Republican Bob McDonnell won Virginia’s governor race today, becoming the second Catholic governor of Virginia, the Associated Press reports. Outgoing Democratic Gov. Tim Kaine became the first.
The former state attorney general defeated Democratic candidate, R. Creigh Deeds, who attempted to slam McDonnell for his 1989 master’s thesis while attending Regent University. McDonnell had described working women and feminists as “detrimental” to the family. Deeds’s strategy didn’t work, the Washington Postwrites.
The strategy appeared to work for a time, as polls tightened. But McDonnell fought back with a series of TV spots featuring supportive testimonials from his daughter, an Army veteran who served in Iraq, and a gallery of professional women who had worked for him in the attorney general’s office. Increasingly, voters said they saw Deeds’s campaign as a largely negative one that failed to define his own vision for the state.

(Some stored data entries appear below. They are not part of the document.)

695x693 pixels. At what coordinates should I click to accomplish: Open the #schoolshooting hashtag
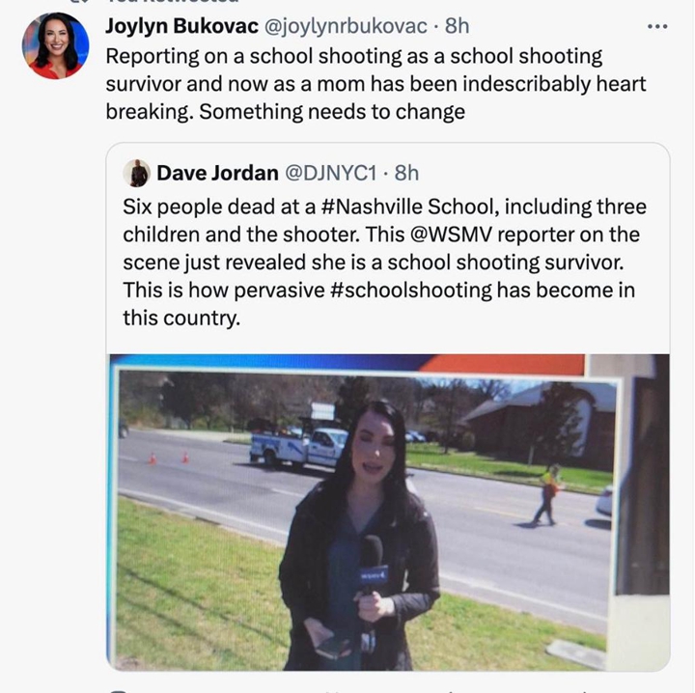[x=411, y=291]
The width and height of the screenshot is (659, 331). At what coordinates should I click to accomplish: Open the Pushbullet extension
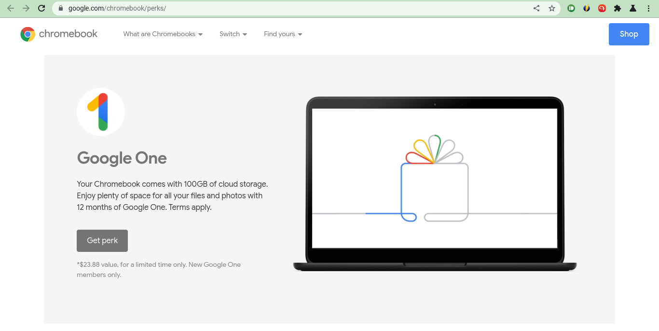pos(571,8)
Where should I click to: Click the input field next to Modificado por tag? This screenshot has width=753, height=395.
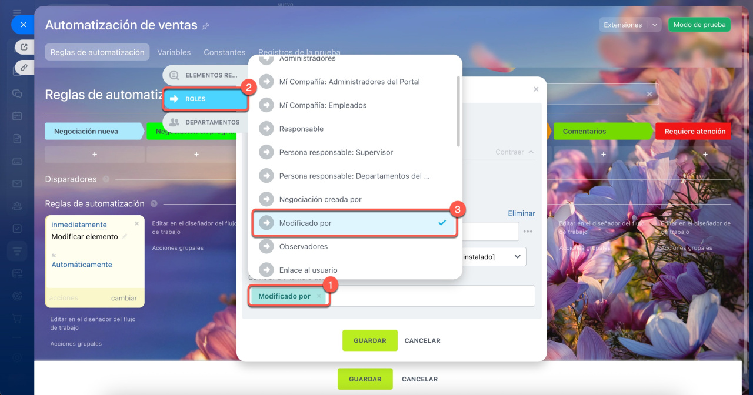pyautogui.click(x=432, y=296)
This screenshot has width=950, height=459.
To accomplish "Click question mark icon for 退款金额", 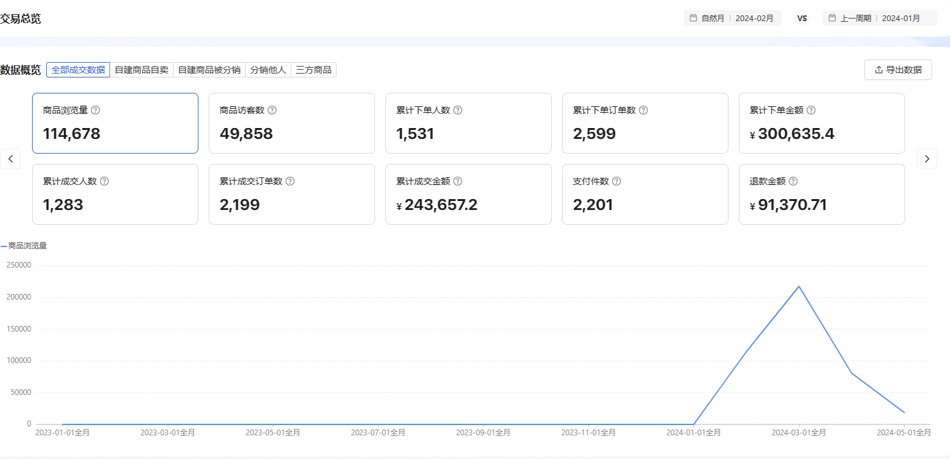I will [793, 181].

The Post also reports that McConnell was careful not to alienate independents or Democrats, praising President Obama for promoting charter schools and fatherhood.
Although known for a social conservatism deeply informed by his religious faith during his 14 years as a delegate representing Virginia Beach, during the gubernatorial campaign McDonnell studiously avoided controversial such social issues as abortion, immigration and gun rights, largely neutralizing the Democrats’ effort to portray him as an extremist with a stealth agenda.
The New York Timesreports that McDonnell kept his distance from the further right end of his party. Ian Urbina writes, “When the conservative activist Ralph Reed sponsored robo-calls to voters featuring former Gov. Sarah Palin of Alaska asking them to vote their values, Mr. McDonnell’s campaign declined to answer questions about the calls and emphasized that the campaign had not asked Ms. Palin to make them.”